FX Trading focus: Dollar down, but may not stay down for long.
The US dollar has tumbled since yesterday, mostly on the drop in longer US treasury yields, with the move lower in yields and the US dollar persisting in today’s European session as yields continue to run lower. The US 10-year treasury yield benchmark is already back near the 4.00% level that was important on the way up. Key technical levels have fallen in most important USD pairs, including the parity level in EURUSD, the 1.1500 level in GBPUSD, and the 0.6400 area in AUDUSD. USDJPY is also under pressure, trading below 147.00 as of this writing, with the next important level up at 145.00, a level I have a hard time seeing falling unless US treasury yields drop well below that 4.00% mark.

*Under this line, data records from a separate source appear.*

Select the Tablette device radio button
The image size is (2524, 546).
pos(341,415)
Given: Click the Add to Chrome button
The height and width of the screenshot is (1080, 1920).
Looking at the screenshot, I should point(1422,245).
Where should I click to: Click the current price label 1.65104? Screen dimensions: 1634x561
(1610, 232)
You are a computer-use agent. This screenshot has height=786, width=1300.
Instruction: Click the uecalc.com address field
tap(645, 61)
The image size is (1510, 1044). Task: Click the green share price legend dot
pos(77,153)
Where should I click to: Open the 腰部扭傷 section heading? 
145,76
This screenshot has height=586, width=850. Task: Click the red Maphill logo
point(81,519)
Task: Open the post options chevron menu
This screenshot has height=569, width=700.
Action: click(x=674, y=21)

The proximate trigger for the move yesterday, judging from its timing, was arguably the release of the August S&P CoreLogic Home price data, which showed the 20-city index dropping -1.32% MoM, far more than the -0.8% expected and with the July data revised some 25 bps lower to -0.69%. Given that 15 months ago, US mortgage rates were still only 10 basis points above record lows and then rose to more than 20-year highs by late September, we can expect a further brutal correction in housing prices. Less noticed was the ugly drop in the US October Consumer Confidence survey, where the present situation index fell sharply and to a new 18-month low. This survey correlates tightly with the jobs market.
As we discussed on this morning’s Saxo Market Call podcast, a few “events” and signals have encouraged a conspiracy theory that the Biden Administration is doing all it can to tilt the odds going into the US mid-term elections, with the Fed helping by wanting to avoid attention entirely. The most important for the US dollar and US yields in the near term would be the idea that the Fed doesn’t want to make any further waves for the moment and would prefer to fly under the radar at next Wednesday’s FOMC meeting. It probably would want to wax a bit less hawkish soon anyway, given that expectations for the Fed Funds rate had reached the psychologically significant 5.00% level recently. The WSJ article at the weekend from “Fed whisperer” Nick Timiraos added some fuel to this narrative. As well, US Treasury Secretary Yellen expressed interest earlier this week in carrying out treasury “buybacks”, supposedly to improve market liquidity after consulting with primary dealers. Such buybacks make some sense, given that the Treasury can reduce the nominal national debt burden by retiring low-coupon debt trading at a significant discount to par and then refinancing at higher rates. Then again, it’s just a shuffle beyond the very short term, as issuance would simply have to increase by the same amount down the road as committed to such buybacks now.
So – how long can the squeeze on USD longs stretch? Arguably, at current levels, the market has front-run a bit of a dovish shift in the Fed at next Wednesday’s FOMC meeting, so that will be the next key test, with the immediate test in tactical, price action terms around the levels noted above in key USD pairs that were taken out yesterday and this morning. The window of the next two weeks (through the tabulation of the mid-term results after the Tuesday, November 8 election) is an important test of the secular USD trend, to be sure.
EURUSD surged above the local resistance briefly already on Monday, but followed through with more force yesterday after the release of the latest house price data in the US, with the parity level falling this morning in European trading. That level was pivotal, as is easily visible on the chart, but ahead of it, the extremely well defined and persistent falling trend channel was already broken. If the move holds, the next obvious focus is on the pivot high near 1.0200, with an even more significant level up at 1.0350. Sentiment has brightened in Europe as the pressure on gas and power prices has eased tremendously in the wake of panic topping up of gas storage facilities just as fresh LNG ships have arrived with nowhere to put the gas in the face of extremely balmy weather across much of Europe. But forward prices know that Europe’s energy woes are far from solves. Also, let’s not forget we have an ECB meeting tomorrow, where the ECB may struggle to stay credibly hawkish beyond the expected 75 basis point hike, with longer term credibility issues around its QT plans and how it avoids “fragmentation” on weaker peripheral bond markets. But EURUSD bears would need a sharp reversal back through 0.9900 to suggest that this move has been a false dawn.